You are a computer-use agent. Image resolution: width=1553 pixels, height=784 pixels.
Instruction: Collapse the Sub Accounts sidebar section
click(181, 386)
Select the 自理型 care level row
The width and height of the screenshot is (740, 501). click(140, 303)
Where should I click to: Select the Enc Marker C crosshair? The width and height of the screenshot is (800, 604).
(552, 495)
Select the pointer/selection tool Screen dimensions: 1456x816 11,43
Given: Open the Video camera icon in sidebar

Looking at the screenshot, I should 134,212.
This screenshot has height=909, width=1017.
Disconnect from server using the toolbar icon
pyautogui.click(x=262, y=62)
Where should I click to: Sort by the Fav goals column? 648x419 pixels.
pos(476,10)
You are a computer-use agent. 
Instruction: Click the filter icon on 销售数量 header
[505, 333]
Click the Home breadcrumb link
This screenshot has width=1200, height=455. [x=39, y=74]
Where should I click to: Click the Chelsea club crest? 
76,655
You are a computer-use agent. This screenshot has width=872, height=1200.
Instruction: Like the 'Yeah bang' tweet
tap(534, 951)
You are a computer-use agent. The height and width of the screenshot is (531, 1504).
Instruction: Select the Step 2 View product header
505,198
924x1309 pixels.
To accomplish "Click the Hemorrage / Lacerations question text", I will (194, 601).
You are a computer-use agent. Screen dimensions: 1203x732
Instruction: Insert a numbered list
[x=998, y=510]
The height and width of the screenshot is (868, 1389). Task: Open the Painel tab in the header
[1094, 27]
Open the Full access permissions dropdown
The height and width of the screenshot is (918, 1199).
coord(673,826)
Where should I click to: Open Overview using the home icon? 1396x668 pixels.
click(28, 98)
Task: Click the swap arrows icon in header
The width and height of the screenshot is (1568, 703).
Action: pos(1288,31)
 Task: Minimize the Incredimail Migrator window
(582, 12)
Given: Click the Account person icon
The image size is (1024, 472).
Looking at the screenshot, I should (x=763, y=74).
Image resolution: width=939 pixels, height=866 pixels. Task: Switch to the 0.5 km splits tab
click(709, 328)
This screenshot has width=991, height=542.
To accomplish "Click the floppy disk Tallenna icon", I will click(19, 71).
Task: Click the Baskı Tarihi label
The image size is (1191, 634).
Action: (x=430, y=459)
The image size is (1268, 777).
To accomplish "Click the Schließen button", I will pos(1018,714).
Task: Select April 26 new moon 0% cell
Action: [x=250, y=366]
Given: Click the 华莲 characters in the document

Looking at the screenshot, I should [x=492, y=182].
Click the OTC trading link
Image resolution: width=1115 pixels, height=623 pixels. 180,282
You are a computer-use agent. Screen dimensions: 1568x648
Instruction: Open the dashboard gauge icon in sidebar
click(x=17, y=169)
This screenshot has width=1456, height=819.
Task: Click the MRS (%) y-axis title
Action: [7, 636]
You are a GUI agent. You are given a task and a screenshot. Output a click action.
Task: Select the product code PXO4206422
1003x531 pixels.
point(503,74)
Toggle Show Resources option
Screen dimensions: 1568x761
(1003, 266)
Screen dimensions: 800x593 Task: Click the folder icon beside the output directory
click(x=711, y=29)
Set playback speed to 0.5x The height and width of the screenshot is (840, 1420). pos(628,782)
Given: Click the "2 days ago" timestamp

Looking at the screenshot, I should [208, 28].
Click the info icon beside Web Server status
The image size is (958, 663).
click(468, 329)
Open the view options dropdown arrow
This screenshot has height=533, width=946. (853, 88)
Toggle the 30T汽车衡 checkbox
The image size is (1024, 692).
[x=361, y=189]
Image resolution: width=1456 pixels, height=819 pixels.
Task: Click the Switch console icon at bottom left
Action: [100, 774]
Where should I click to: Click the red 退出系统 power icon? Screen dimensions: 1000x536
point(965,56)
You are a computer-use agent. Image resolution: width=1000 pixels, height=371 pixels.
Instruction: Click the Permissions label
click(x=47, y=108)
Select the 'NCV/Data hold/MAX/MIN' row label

--------------------

• **Exercise details**
The response should be the listing above, limited to the lines between the one holding "The image size is (1191, 634)." and the one holding "Toggle the 30T汽车衡 checkbox", inclusive, reproduced exactly.

• **Task result**
The image size is (1191, 634).
Action: (x=430, y=459)
The image size is (1268, 777).
To accomplish "Click the Schließen button", I will pos(1018,714).
Task: Select April 26 new moon 0% cell
Action: [x=250, y=366]
Given: Click the 华莲 characters in the document

Looking at the screenshot, I should [x=492, y=182].
Click the OTC trading link
Image resolution: width=1115 pixels, height=623 pixels. 180,282
You are a computer-use agent. Screen dimensions: 1568x648
Instruction: Open the dashboard gauge icon in sidebar
click(x=17, y=169)
This screenshot has width=1456, height=819.
Task: Click the MRS (%) y-axis title
Action: [7, 636]
You are a GUI agent. You are given a task and a screenshot. Output a click action.
Task: Select the product code PXO4206422
1003x531 pixels.
point(503,74)
Toggle Show Resources option
Screen dimensions: 1568x761
(1003, 266)
Screen dimensions: 800x593 Task: Click the folder icon beside the output directory
click(x=711, y=29)
Set playback speed to 0.5x The height and width of the screenshot is (840, 1420). pos(628,782)
Given: Click the "2 days ago" timestamp

Looking at the screenshot, I should [208, 28].
Click the info icon beside Web Server status
The image size is (958, 663).
click(468, 329)
Open the view options dropdown arrow
This screenshot has height=533, width=946. (853, 88)
Toggle the 30T汽车衡 checkbox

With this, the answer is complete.